## Yönerge 1
Metin parçasında "Geçtiğimiz ay Londra" ifadesinden "Avrupa'nın kazanmasını sağlamak." ifadesine kadar olan bölümü hiçbir değişiklik yapmadan yazın.
## Yönerge 2
Metin parçasına göre aşağıdaki soruları cevaplayın:
(a) RUSI'nin konferansı nerede düzenlendi?
(b) Sam Greene hangi üniversitede profesör?
(c) GPS sinyallerinin engellendiği söylenen yer neresi?
## Yönerge 3
Aşağıdaki ifadeler metin parçasıyla uyuşuyor mu? Her biri için evet ya da hayır deyin ve karara dayanak olan sözleri metin parçasından birebir alıntılayın.
(a) Konferanstakiler, Birleşik Krallık ve müttefiklerinin savaşa hazır olduğu sonucuna vardı.
(b) Güvenlik uzmanları, yatırımın yanında zihniyet değişikliğinin de gerektiği uyarısını yapıyor.
(c) Rusya, kendisine yöneltilen hibrit savaş iddialarını kabul ediyor.

Geçtiğimiz ay Londra merkezli düşünce kuruluşu Royal United Services Institute (RUSI) tarafından Whitehall'da düzenlenen konferansta silahlı kuvvetlerin mevcut ve eski üyeleri, hükümet ve NATO yetkilileri, araştırmacılar ve savunma sanayi profesyonelleri, düşünceleri Rusya'nın Avrupa ile doğrudan bir çatışma olasılığına hazırlandığına dair yaygın olarak kabul edilen istihbarat değerlendirmesini masaya yatırdı. Birleşik Krallık ve müttefiklerinin önümüzdeki birkaç yıl içinde çıkabileceğine inandıkları bir savaşa ne kadar hazır olduklarını tartıştığında, vardıkları sonuç oldukça karamsardı: Hazır değiller.
Katılımcılara göre, bunun olmasını engellemenin tek yolu, bir savaş çıkması durumunda Avrupa'nın kazanmasını sağlamak.
CNN'de yer alan analize göre, kronik olarak yetersiz fonlanan Avrupa savunmasına daha fazla yatırım yapılması şart, ancak güvenlik uzmanları giderek artan bir şekilde genel olarak zihniyet değişikliğine de ihtiyaç duyulduğu konusunda uyarıyor. Uzmanlara göre, Avrupa hükümetlerinin vatandaşlarını da bu konuda bilgilendirmesi ve Avrupa'nın savaş tehdidini görmezden gelebildiği dönemin sona erdiğini açıkça belirtmesi gerekiyor.
King's College London'da Rus siyaseti profesörü ve demokratik direnç uzmanı Sam Greene, "Bence toplumların bu konuşmayı yapmaya istekli olduğuna dair bir işaret var, ancak aynı zamanda hükümetlerin de halklarıyla bu konuşmayı yapacak kadar kendine güvenmediğini görüyoruz" dedi.
Uzmanlar arasında, Rusya'nın sabotaj operasyonları düzenleyerek ve iç siyasi tartışmalara kaos ve dezenformasyon enjekte ederek Batı'ya karşı hibrit bir savaş yürüttüğü konusunda giderek artan bir fikir birliği var. Rus uçaklarının ve insansız hava araçlarının NATO hava sahasına tekrar tekrar girmesi , Baltık ülkelerinde GPS sinyallerini engelleme, dezenformasyon kampanyaları ve Rus gizli servislerine kadar uzanan çok sayıda ülkedeki kritik altyapıya yönelik sabotaj saldırıları da dahil olmak üzere ezici kanıtlara işaret ediyorlar. Rusya ise bu iddiaları sürekli olarak reddediyor.

## Verilen malzeme
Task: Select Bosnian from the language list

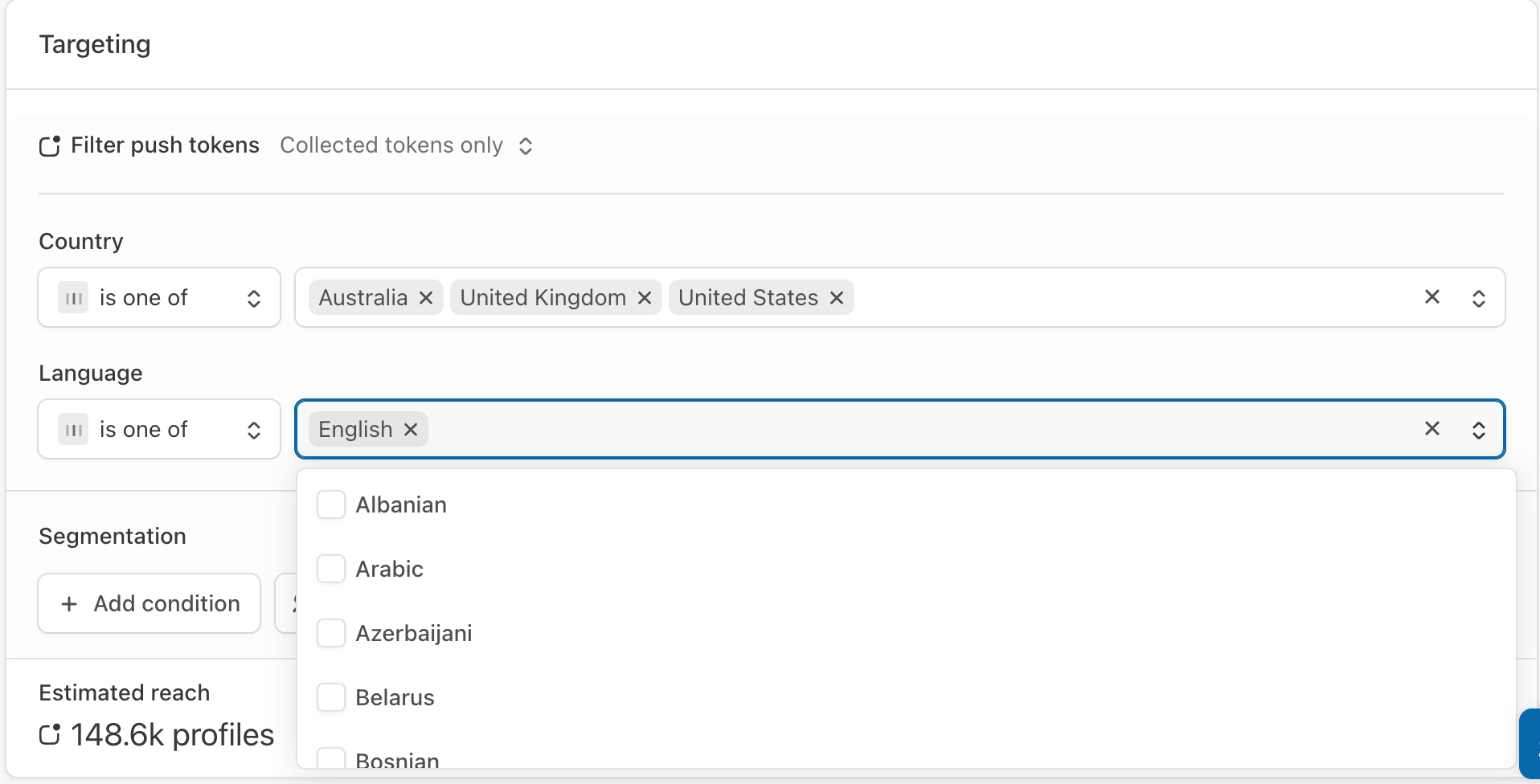Action: [x=397, y=760]
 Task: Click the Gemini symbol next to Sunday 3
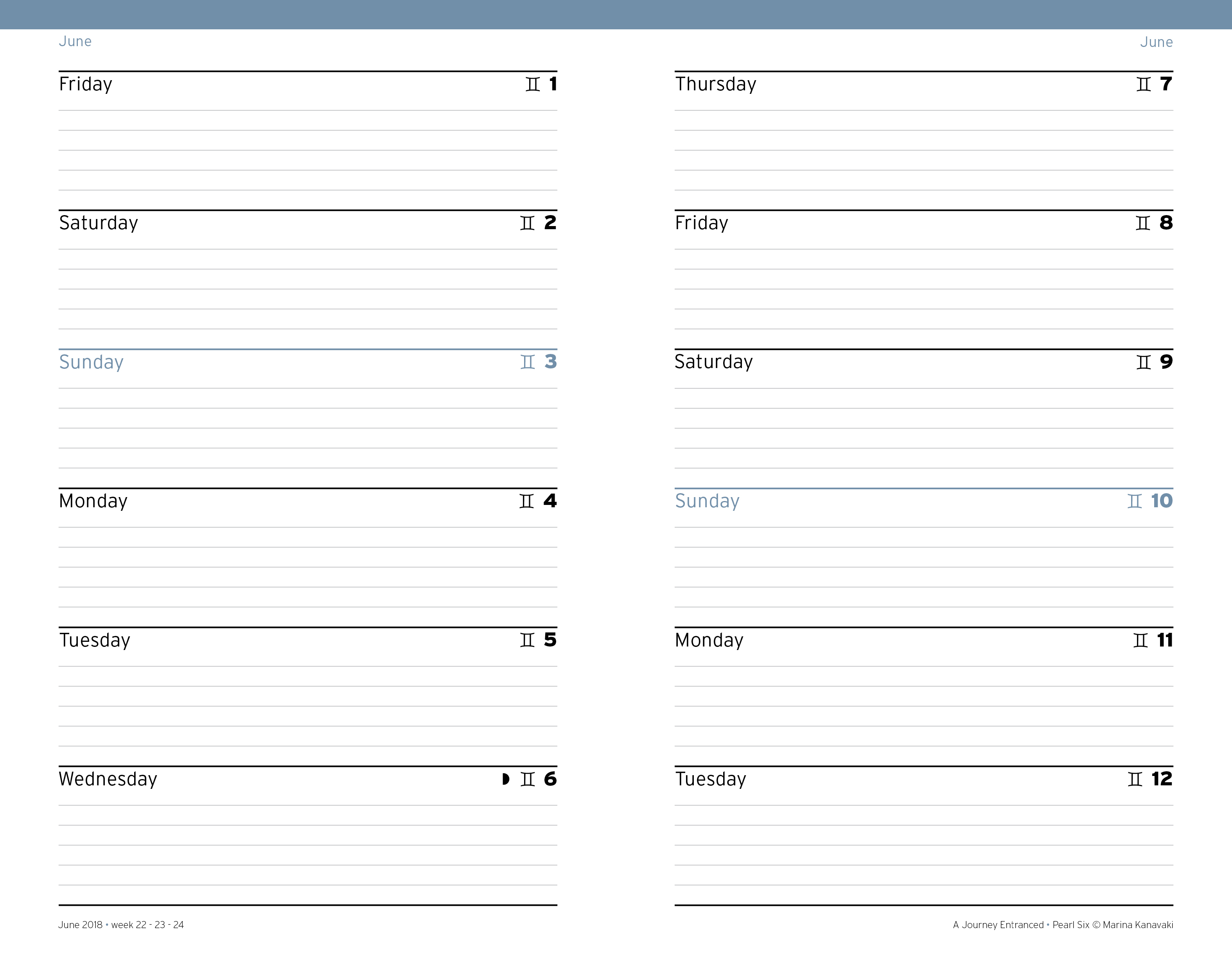(528, 362)
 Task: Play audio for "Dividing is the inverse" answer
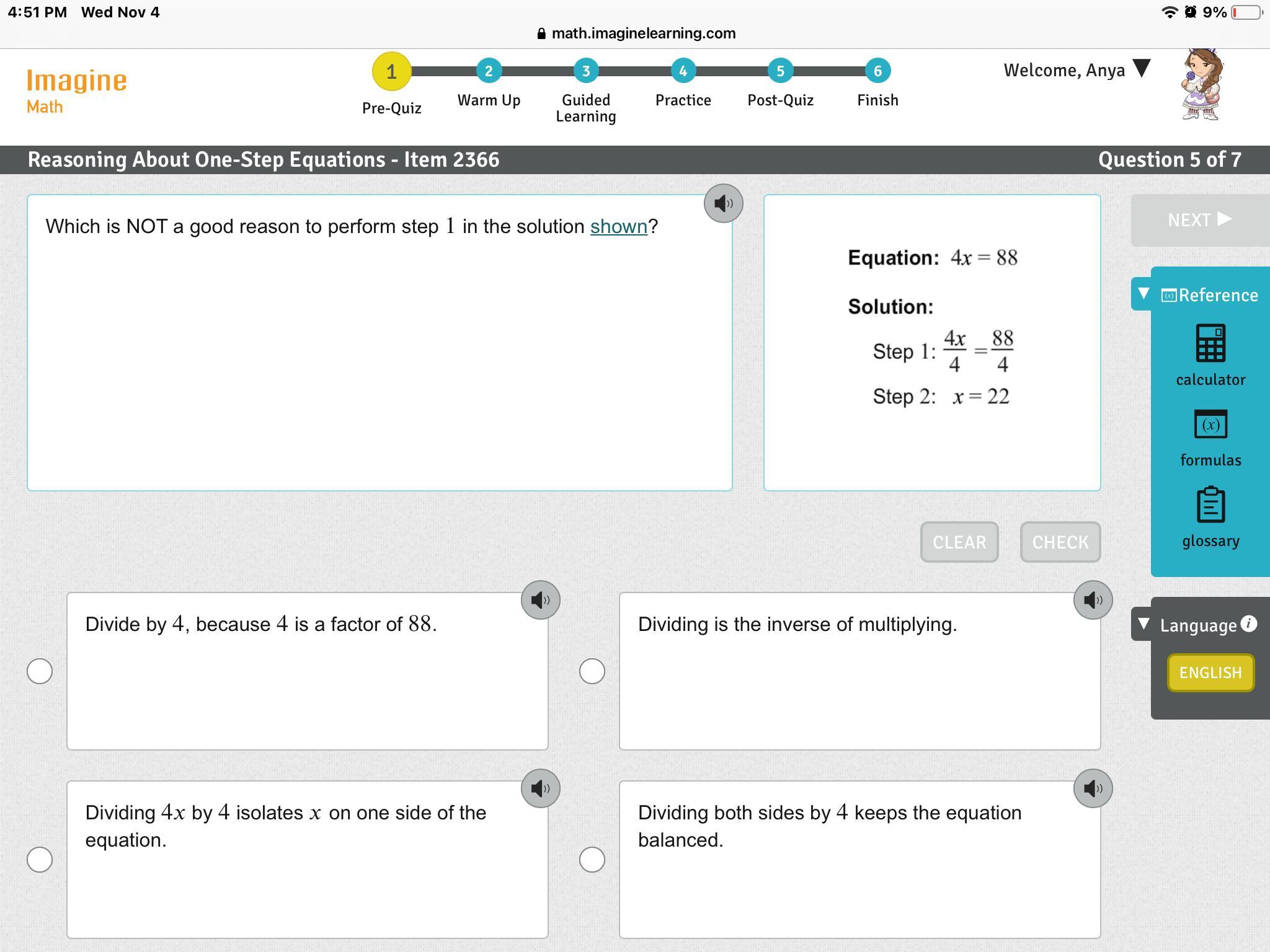click(x=1093, y=600)
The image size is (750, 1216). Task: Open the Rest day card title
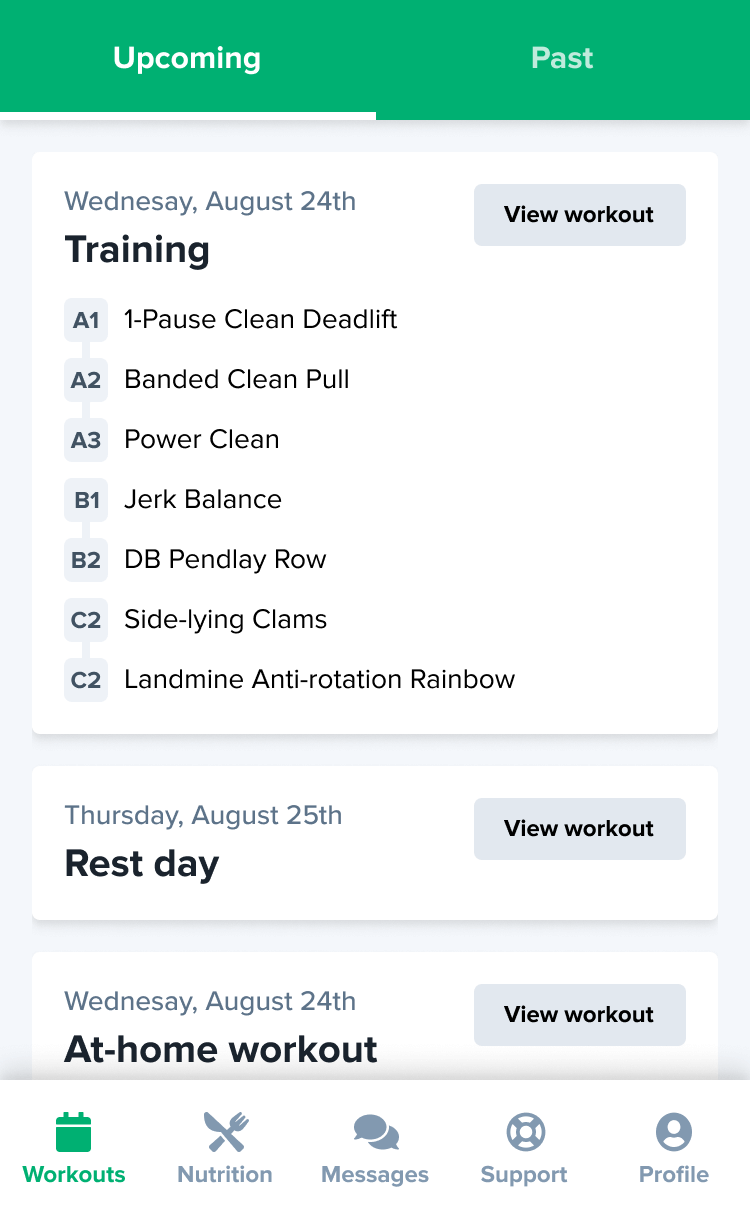[142, 864]
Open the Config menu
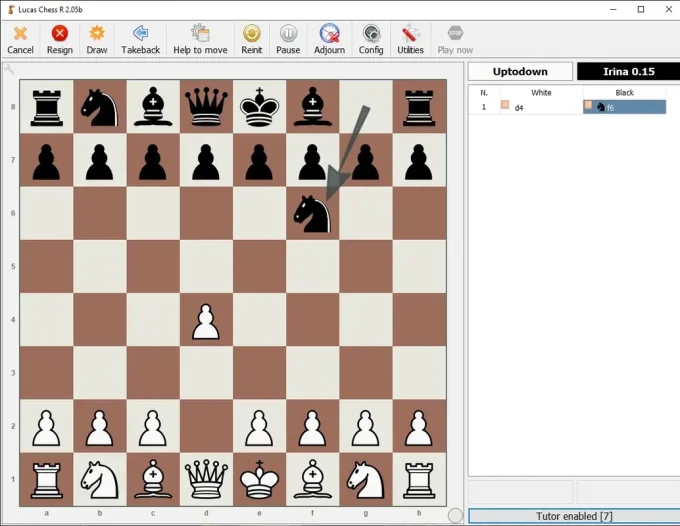The image size is (680, 526). click(x=371, y=39)
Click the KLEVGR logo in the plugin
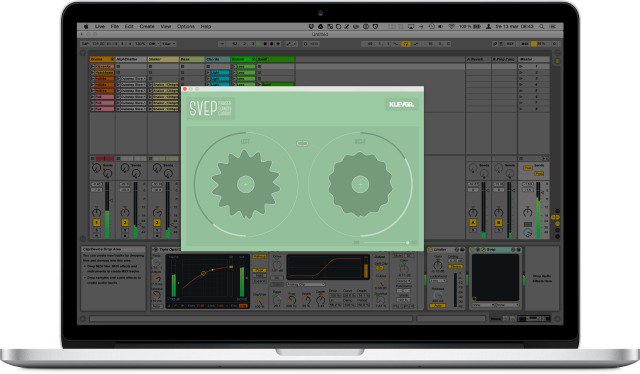Viewport: 640px width, 374px height. point(401,105)
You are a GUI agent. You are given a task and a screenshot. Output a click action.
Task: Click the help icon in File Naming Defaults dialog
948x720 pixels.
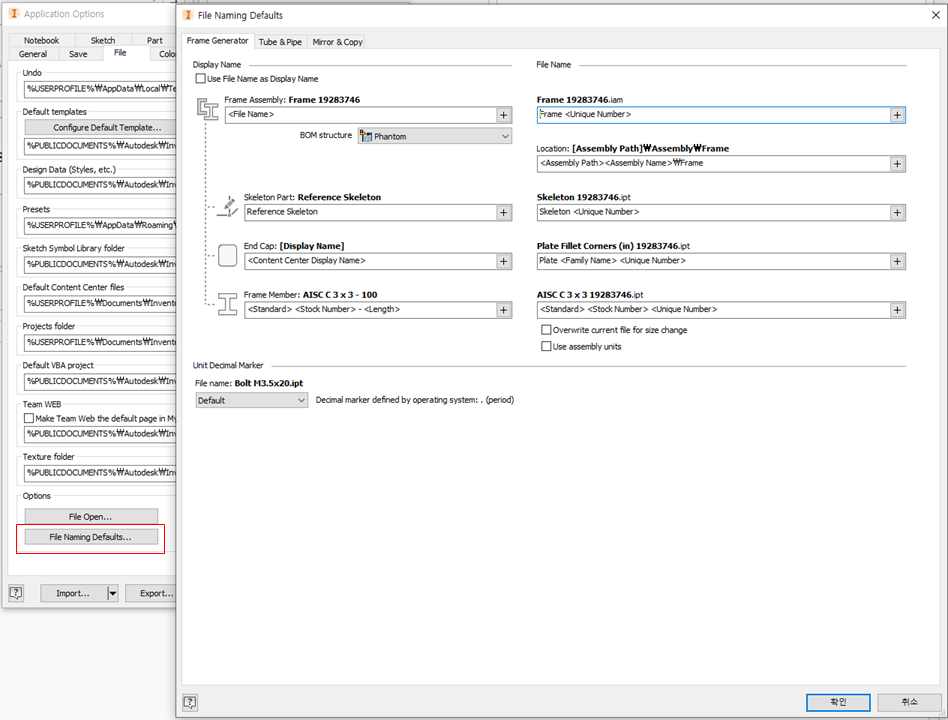coord(189,702)
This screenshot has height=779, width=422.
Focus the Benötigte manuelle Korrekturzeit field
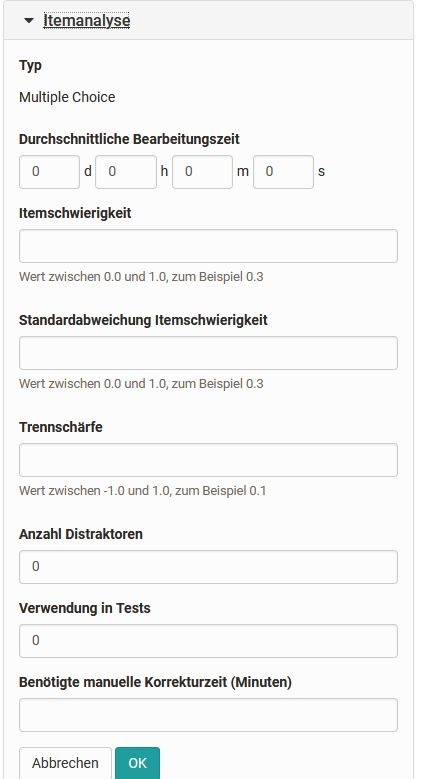pos(208,715)
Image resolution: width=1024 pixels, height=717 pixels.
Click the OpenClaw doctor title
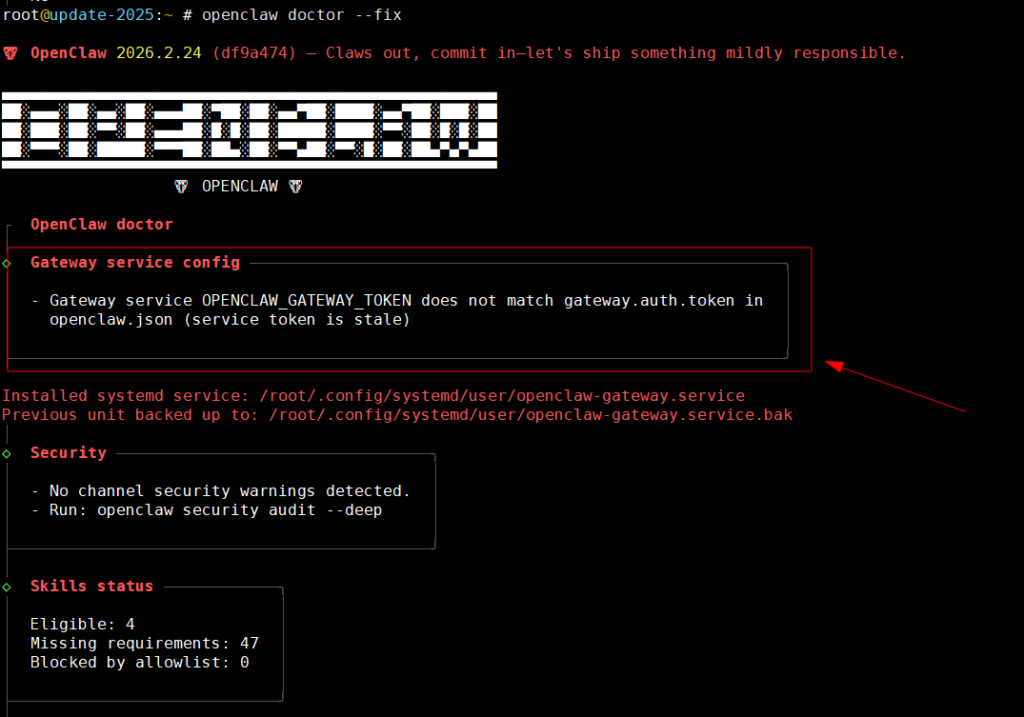click(x=101, y=224)
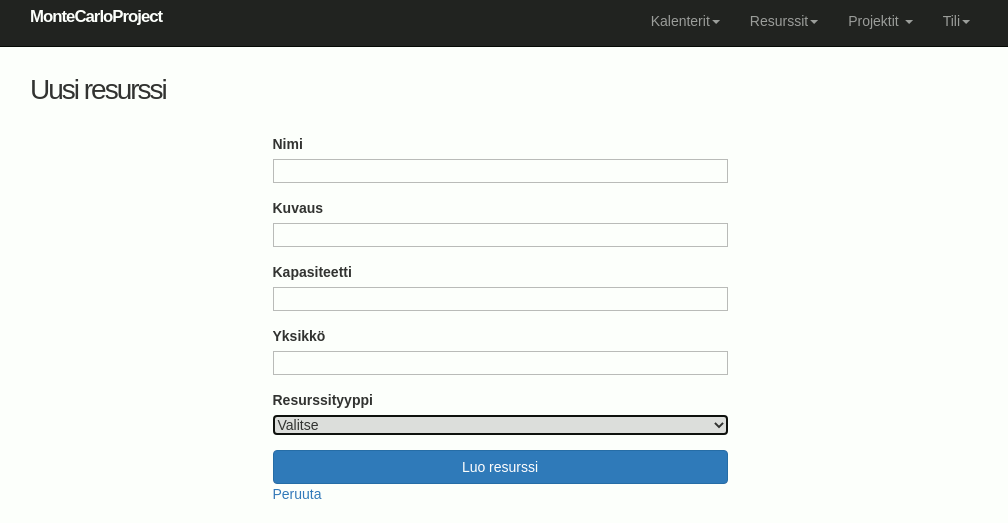This screenshot has width=1008, height=523.
Task: Click into the Kuvaus input field
Action: coord(500,235)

## Alıştırma yanıtı 1
Geçtiğimiz ay Londra merkezli düşünce kuruluşu Royal United Services Institute (RUSI) tarafından Whitehall'da düzenlenen konferansta silahlı kuvvetlerin mevcut ve eski üyeleri, hükümet ve NATO yetkilileri, araştırmacılar ve savunma sanayi profesyonelleri, düşünceleri Rusya'nın Avrupa ile doğrudan bir çatışma olasılığına hazırlandığına dair yaygın olarak kabul edilen istihbarat değerlendirmesini masaya yatırdı. Birleşik Krallık ve müttefiklerinin önümüzdeki birkaç yıl içinde çıkabileceğine inandıkları bir savaşa ne kadar hazır olduklarını tartıştığında, vardıkları sonuç oldukça karamsardı: Hazır değiller.
Katılımcılara göre, bunun olmasını engellemenin tek yolu, bir savaş çıkması durumunda Avrupa'nın kazanmasını sağlamak.

## Alıştırma yanıtı 2
(a) Whitehall'da.
(b) King's College London'da.
(c) Baltık ülkeleri.

## Alıştırma yanıtı 3
(a) Hayır: "Hazır değiller."
(b) Evet: "güvenlik uzmanları giderek artan bir şekilde genel olarak zihniyet değişikliğine de ihtiyaç duyulduğu konusunda uyarıyor"
(c) Hayır: "Rusya ise bu iddiaları sürekli olarak reddediyor."